Publication TypeJournal Article
Year of Publication2013
AuthorsMackenzie, W. G., Dhawale A. A., Demczko M. M., Ditro C., Rogers K. J., Bober M. B., Campbell J. W., & Grissom L. E.
JournalJournal of pediatric orthopedics
Volume33
Issue1
Pagination91-8
Date Published2013 Jan
ISSN1539-2570
KeywordsBone Diseases, Developmental; Cervical Vertebrae; Child; Child, Preschool; Female; Humans; Infant; Infant, Newborn; Magnetic Resonance Imaging; Male; Patient Positioning; Retrospective Studies; Spinal Diseases
Abstract

BACKGROUND: Skeletal dysplasias may be associated with cervical spinal instability or stenosis. Cervical spine flexion-extension plain radiographs in children with skeletal dysplasia are difficult to interpret. The purpose of this study was to review the indications, efficacy, and safety of performing flexion-extension magnetic resonance imaging (MRI) under sedation/anesthesia in these children.
METHODS: Retrospective, Institutional Review Board-approved review of 31 children with skeletal dysplasia who underwent 38 cervical spine flexion-extension MRI studies under sedation/anesthesia. Indications included abnormal neurological examination, suspected instability, stenosis, or inconclusive findings on flexion-extension radiographs. Studies were performed by the radiology technologist as directed by the radiologist with an anesthesiologist present. MRI was evaluated for odontoid hypoplasia, os odontoideum, cerebrospinal fluid effacement, cord compression, spinal cord changes, cervical canal narrowing in the neutral, flexion, and extension positions. Neurological examinations were recorded before and after MRI to assess safety.
RESULTS: The average age at MRI was 3 years, 2 months. In 6 patients whose plain radiographs showed C1-C2 or subaxial instability, flexion-extension MRI showed no cord compression. Nine patients with inconclusive plain radiographs had abnormal MRI findings. An os odontoideum not seen on plain radiographs was diagnosed in 3 patients on flexion-extension MRI. On the basis of the MRI findings, 14 patients underwent surgery, 9/14 had increased cord compression in flexion or extension compared with neutral, and observation was continued in 17 others. Patients who underwent surgery had significant cord compression on MRI. There were no significant changes in the neurological examinations after MRI.

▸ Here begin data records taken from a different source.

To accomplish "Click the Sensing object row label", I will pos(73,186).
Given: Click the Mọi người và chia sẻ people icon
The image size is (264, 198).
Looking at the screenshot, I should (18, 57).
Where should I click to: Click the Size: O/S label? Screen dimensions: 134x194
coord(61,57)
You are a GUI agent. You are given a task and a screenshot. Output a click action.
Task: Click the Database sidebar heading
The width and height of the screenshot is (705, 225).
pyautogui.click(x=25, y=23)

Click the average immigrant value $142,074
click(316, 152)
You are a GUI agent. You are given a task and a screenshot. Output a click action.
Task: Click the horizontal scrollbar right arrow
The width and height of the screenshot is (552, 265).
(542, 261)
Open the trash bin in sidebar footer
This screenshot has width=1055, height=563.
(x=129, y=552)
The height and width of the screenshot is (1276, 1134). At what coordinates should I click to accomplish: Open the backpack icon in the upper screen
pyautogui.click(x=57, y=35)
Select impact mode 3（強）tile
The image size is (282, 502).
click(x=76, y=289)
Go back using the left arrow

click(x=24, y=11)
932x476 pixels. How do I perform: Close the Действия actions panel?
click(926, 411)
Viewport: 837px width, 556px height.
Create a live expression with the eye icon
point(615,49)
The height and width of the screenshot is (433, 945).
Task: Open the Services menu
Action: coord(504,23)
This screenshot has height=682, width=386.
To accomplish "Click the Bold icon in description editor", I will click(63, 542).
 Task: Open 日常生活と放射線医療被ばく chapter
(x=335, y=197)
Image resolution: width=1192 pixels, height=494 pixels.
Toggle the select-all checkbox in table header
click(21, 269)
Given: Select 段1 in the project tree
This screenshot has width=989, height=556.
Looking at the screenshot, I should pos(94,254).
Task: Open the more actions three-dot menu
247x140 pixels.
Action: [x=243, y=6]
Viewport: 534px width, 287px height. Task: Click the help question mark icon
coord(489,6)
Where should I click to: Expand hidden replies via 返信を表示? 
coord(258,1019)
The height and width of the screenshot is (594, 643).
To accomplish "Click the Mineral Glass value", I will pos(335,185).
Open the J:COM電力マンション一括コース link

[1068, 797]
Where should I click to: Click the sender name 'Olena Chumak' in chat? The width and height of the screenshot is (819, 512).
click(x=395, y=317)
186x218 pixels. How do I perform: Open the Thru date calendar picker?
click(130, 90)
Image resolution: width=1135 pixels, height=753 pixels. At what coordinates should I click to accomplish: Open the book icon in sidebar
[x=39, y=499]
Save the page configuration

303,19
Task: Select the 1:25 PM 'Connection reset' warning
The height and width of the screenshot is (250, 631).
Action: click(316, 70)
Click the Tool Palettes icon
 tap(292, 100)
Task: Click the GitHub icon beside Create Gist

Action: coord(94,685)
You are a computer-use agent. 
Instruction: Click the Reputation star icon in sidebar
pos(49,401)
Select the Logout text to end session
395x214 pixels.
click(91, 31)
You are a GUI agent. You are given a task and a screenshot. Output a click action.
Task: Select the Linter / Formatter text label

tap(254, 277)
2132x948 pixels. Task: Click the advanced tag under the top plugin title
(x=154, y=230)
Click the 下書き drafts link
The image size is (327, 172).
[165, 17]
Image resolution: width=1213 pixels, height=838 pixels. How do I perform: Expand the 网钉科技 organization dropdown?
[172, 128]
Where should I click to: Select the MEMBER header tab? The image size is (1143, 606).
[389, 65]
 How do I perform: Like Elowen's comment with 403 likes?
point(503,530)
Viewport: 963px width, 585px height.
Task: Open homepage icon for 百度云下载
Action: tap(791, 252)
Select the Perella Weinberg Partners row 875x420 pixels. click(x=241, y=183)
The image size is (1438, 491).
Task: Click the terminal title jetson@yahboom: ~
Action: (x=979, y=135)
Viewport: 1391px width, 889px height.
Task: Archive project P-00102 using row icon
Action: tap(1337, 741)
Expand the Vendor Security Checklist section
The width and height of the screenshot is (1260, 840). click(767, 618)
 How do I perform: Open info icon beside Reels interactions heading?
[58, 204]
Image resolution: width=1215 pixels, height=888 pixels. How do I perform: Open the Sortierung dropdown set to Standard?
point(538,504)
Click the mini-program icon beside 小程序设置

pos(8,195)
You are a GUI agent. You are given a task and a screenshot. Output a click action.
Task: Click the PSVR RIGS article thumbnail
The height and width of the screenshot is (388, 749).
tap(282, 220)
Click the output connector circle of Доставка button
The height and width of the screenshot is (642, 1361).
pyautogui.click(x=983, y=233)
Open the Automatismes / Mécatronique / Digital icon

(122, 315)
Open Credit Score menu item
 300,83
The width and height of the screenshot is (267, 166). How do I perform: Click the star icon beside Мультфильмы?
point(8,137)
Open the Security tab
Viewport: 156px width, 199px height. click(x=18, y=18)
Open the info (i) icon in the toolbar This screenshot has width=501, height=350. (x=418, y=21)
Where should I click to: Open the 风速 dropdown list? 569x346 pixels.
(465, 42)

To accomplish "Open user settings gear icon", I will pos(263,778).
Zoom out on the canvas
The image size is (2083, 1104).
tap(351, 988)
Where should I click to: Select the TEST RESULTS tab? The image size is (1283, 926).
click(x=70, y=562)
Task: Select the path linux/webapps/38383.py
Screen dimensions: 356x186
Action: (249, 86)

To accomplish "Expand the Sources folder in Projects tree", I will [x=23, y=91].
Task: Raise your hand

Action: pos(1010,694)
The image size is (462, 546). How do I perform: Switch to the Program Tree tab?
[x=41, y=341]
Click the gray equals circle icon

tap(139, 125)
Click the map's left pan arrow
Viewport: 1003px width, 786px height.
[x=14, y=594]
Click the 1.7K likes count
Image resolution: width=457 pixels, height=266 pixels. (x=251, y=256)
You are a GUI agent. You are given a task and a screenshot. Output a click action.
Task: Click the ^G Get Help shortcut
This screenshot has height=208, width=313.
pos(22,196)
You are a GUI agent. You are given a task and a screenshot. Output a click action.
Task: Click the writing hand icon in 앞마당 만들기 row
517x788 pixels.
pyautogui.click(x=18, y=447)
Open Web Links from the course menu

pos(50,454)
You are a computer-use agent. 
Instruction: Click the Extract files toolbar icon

CONCLUSIONS: Cervical spine flexion-extension MRI under sedation/anesthesia in children with skeletal dysplasia is safe under adequate supervision and is necessary to guide accurate medical and surgical decision making. Flexion-extension MRI is useful for identifying dynamic changes in canal diameter resulting in cord compression not seen on plain radiographs, and it is also useful for identifying patients with suspected plain film instability who may not have stenosis or cord compression on MRI.
STUDY DESIGN: Level IV-retrospective case series.